After the dubious welcome of September 11th, Bill's new life in America got off to a rather rough start. We were thrilled to be together, of course, but that didn't erase his loneliness. He'd left all of his friends, his coworkers, his hockey team, and his close-knit family behind. Here, he had... me.

He lived in a small, dark apartment about 40 miles from my house. This was what we'd planned; we wanted to avoid becoming enmeshed in each others' lives too quickly. It seemed like a good plan, but the reality was that on most days, the TV was his only company. He had a couple of friends at work, but unlike Bill, they had busy lives.

I could tell that he was depressed, though he wouldn't admit it. In Bill's mind, expressing his unhappiness equated to questioning his decision, and he hates second guessing himself. The more I asked how he was feeling, the more withdrawn he became.

I'd like to say I was a comfort to him, but the opposite was true. I was used to being treated like a princess once a month, but now I saw him every day at work, and mostly all he did was mope. My insecurities engulfed me, and we were both miserable. I continually complained about his lack of affection, questioned his love for me, and wondered aloud whether we'd made the wrong decision--which made him angry. I'd dissolve into tears, and then, pushing past his own mood, he'd pat my back helplessly. This went on for a month or so.

A Happy Coincidence?
Just as I was beginning to doubt we would make it, something wonderful happened. Maybe it was a divine appointment. Ethan and I had spent Sunday afternoon with Bill, who seemed exceptionally blue during dinner. It was hard to leave him, but I knew we had to be up early in the morning. I drove home with a heavy heart, scarcely hearing Ethan's happy chatter.

At home, I was surprised to find a message from Bill on my answering machine--it had been less than an hour since I'd talked to him. When I called back, he was positively breathless with excitement.

After I'd left, Bill walked over to the outside roller hockey rink at the recreation center. Planning to skate around a bit, he ended up joining a pick-up game instead. But that was only the good news. The great news was that these guys were forming a roller hockey team, and they wanted him to join! He couldn't believe he'd arrived just in time to catch their practice.

My own smile must have matched his own. Relief washed over me as I listened to the story; this was the old Bill, the one I fell in love with.

In no time, they were practicing a couple times a week and playing games regularly.

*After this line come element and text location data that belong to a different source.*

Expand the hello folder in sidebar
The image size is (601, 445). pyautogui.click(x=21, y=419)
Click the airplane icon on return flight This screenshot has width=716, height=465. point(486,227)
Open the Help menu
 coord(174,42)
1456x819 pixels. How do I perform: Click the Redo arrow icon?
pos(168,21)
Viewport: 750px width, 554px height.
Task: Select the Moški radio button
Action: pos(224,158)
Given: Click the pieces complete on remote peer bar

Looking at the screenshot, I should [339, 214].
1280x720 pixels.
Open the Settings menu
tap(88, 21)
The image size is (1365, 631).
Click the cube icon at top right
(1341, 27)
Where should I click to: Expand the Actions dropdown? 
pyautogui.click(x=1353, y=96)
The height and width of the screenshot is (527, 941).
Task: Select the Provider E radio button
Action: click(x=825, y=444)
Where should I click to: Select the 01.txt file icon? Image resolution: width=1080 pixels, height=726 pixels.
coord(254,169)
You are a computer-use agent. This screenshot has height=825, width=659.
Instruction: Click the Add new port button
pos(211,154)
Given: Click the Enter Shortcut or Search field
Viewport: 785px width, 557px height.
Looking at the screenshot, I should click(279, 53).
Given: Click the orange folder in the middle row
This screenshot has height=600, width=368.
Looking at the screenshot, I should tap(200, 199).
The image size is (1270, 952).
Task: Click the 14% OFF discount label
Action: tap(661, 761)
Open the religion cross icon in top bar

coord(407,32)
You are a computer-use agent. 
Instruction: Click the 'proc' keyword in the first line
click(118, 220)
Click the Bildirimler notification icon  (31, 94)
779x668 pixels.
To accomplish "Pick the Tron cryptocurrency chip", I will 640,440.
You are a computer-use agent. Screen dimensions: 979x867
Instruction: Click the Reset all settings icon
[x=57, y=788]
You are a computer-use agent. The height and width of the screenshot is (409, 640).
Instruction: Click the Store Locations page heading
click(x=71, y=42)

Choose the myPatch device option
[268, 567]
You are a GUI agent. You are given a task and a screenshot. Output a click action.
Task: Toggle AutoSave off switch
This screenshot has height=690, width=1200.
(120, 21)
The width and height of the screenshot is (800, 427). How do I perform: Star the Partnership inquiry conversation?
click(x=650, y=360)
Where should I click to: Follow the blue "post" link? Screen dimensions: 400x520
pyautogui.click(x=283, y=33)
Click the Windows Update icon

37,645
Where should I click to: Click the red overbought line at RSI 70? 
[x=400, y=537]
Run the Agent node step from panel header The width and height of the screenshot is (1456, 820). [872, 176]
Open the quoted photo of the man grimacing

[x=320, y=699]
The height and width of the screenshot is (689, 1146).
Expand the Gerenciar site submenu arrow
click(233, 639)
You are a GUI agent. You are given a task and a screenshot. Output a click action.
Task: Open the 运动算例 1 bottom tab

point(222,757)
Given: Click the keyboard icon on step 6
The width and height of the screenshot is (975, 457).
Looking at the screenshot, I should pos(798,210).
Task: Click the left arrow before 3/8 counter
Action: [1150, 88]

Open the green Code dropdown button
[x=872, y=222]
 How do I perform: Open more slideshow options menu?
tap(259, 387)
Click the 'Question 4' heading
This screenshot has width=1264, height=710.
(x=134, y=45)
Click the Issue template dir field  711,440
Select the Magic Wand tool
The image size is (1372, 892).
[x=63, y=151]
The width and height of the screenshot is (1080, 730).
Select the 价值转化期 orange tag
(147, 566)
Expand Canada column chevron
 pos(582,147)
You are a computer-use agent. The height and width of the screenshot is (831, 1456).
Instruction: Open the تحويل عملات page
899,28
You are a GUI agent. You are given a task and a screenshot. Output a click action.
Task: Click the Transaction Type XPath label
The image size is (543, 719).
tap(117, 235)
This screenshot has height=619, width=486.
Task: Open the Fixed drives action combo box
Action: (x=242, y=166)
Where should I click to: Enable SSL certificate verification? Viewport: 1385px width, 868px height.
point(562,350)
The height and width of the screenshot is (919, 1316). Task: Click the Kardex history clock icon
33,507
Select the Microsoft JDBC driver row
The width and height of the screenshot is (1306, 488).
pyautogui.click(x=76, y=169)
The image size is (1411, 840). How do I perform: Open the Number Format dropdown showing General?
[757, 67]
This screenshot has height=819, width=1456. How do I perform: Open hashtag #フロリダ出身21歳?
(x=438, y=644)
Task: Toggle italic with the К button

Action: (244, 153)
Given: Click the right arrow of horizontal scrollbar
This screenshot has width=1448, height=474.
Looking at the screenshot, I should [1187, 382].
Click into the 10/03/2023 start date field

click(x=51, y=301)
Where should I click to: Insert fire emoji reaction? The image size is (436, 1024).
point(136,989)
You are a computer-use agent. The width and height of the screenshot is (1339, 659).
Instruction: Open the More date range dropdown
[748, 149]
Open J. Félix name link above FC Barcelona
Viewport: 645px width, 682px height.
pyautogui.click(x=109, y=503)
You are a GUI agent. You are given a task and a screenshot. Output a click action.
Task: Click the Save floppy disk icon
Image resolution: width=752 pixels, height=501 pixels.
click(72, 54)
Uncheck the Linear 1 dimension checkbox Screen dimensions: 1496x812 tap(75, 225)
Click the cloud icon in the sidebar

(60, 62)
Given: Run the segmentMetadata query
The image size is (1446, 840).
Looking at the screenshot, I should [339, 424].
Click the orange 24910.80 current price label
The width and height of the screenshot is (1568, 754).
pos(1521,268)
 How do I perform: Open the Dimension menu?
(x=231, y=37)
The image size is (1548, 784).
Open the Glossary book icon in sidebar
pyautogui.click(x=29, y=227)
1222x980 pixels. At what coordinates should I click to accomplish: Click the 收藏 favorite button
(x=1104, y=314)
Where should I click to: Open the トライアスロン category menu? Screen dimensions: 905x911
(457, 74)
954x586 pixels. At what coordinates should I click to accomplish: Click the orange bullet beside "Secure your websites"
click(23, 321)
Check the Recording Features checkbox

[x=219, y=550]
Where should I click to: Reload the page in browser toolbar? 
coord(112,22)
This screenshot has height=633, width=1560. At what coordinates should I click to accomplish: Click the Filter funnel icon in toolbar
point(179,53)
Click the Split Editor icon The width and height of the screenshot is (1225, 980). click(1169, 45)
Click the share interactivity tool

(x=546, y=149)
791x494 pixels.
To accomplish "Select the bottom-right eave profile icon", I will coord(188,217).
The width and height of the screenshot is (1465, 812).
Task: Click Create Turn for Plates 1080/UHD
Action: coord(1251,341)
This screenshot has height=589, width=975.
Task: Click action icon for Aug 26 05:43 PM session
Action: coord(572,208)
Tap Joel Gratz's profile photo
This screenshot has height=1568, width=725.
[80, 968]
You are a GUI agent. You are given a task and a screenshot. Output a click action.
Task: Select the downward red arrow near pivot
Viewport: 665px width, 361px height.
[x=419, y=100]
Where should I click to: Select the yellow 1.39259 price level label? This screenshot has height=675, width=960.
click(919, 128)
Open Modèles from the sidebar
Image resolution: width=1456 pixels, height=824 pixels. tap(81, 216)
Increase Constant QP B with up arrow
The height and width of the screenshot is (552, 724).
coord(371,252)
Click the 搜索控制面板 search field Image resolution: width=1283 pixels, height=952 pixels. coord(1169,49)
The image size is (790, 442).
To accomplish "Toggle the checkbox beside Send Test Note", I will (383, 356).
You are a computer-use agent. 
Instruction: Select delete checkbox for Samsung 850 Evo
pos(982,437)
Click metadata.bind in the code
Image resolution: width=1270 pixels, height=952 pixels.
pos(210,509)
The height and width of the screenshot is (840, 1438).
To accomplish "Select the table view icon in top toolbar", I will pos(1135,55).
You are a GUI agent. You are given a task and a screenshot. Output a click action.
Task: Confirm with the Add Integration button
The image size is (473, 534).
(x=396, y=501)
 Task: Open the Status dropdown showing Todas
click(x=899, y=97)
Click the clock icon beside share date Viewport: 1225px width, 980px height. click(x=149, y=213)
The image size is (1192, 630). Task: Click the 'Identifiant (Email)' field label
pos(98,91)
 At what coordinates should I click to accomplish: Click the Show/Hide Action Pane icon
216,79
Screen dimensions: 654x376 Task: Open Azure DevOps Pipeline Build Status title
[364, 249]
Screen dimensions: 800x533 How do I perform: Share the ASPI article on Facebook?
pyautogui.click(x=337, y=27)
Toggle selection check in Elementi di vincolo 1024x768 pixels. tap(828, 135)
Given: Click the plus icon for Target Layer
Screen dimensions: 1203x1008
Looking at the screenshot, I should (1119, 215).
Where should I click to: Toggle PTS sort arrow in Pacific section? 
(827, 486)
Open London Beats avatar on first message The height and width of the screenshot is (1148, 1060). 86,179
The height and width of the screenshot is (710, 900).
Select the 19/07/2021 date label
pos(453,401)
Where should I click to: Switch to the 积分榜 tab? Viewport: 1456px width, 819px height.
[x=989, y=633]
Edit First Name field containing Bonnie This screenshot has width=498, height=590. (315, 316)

They played in the old Big Wheel skating rink where I'd spent a few Friday nights in the 80s. Other than the plastic floor tiles that had replaced the gleaming wooden rink, the Plexiglass walls, and the metal risers, the building was just as I remembered it. I might have been caught up in memories of couple skating to Journey--okay, of longing for some boy to ask me to skate--had it not been for the smell. I've encountered that odor in only three places, and all three were roller hockey rinks. It's like... the inside of a sweaty gym sock. No matter how many games I attended, I was shocked at the stench that assaulted my nostrils, yet somehow it always dissipated during the suspense of the game.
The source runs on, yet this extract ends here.